I agree with PP that the enormous expense, convoluted arrangements and huge guest list of some weddings won't help. Marriage is about the long term, not the wedding day. People put off getting married until they can afford a perfect wedding, but the whole reason for getting married is to get legal protection and to have the relationship recognised in law*. The need for that starts when the relationship gets serious and they live together, their finances become intertwined and they may have children together. A simple ceremony early on would do the job, or a civil partnership, I suppose. Have a big party for a big anniversary later, if you want.

*Not everybody would be better off getting married, but most women who are going to have children would be. Read up on it and make an informed decision about what's best for each partner and for both of you as a couple/family.

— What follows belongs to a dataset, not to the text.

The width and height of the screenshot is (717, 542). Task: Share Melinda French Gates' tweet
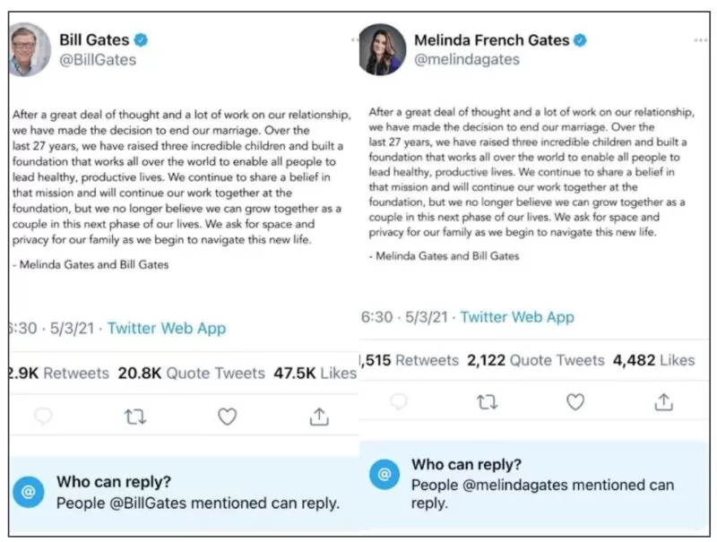(663, 402)
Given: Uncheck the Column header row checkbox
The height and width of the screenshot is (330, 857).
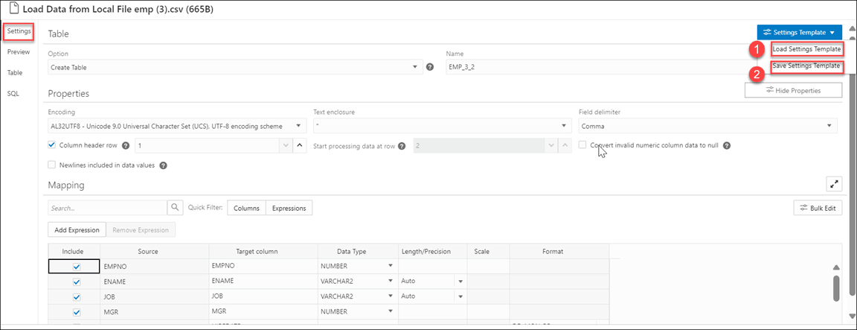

Gasp0deTheW0nderD0g · 25/04/2021 08:01

One anecdote to contribute. 30+ years ago a colleague was getting married. I remember us all standing around one day wishing him well. He was given a card and probably a present from the department. He didn't look radiant, but he wasn't really that type of person, so I didn't think too much about it. He was marrying his long-term girlfriend. They'd been living together for several years.

I was young and naive then, so I was absolutely flabbergasted to learn a few weeks later that very shortly after the wedding he'd left his new wife. He'd been having an affair for months with a colleague in another department. Same as many others on this thread - his fiancee and family were totally caught up in the wedding arrangements and he just couldn't summon up the courage to tell her it was all off.

Dreadful thing to do to another person. I often wonder how it worked out with the OW, as I believe they moved in together.

EastWestWhosBest · 25/04/2021 08:34

There's a grim fascination to this. Decades ago when it was very difficult and expensive to get a divorce, did people think longer and harder before getting married? Or, given that sex before marriage was so frowned on, did people rush into marriage out of lust? And of course there would have been lots of shotgun marriages back then - that must virtually have died out now. You'd think the chances of those working out would have been lower than a marriage contracted after a longer engagement where both parties had time to think if they were doing the right thing.

I think the expectations of marriage, especially from women, were much lower.
As far as some women were concerned so long as he didn’t beat you too often it was ok. Remember that rape within marriage was only became a legally recognised offence in the 90s.

CatarinaJ · 25/04/2021 08:46

@FrenchFancie

As a kid I was bridesmaid for someone who got left literally at the altar - bridal party arrived to the church to be told no groom, so we circled around a bit and then someone said he’d run off to Grimsby with another woman.

I’ve always been a bit suspicious of Grimsby ever since.

Poor woman kept a brave face during the day but I’m told was obviously heartbroken that evening. She was a friend of my mum’s, despite being her not bridesmaid I didn’t know her well.

What a cruel man to leave her to turn up at the church as a bride with him not turning up because he was shacking up with someone in Grimsby.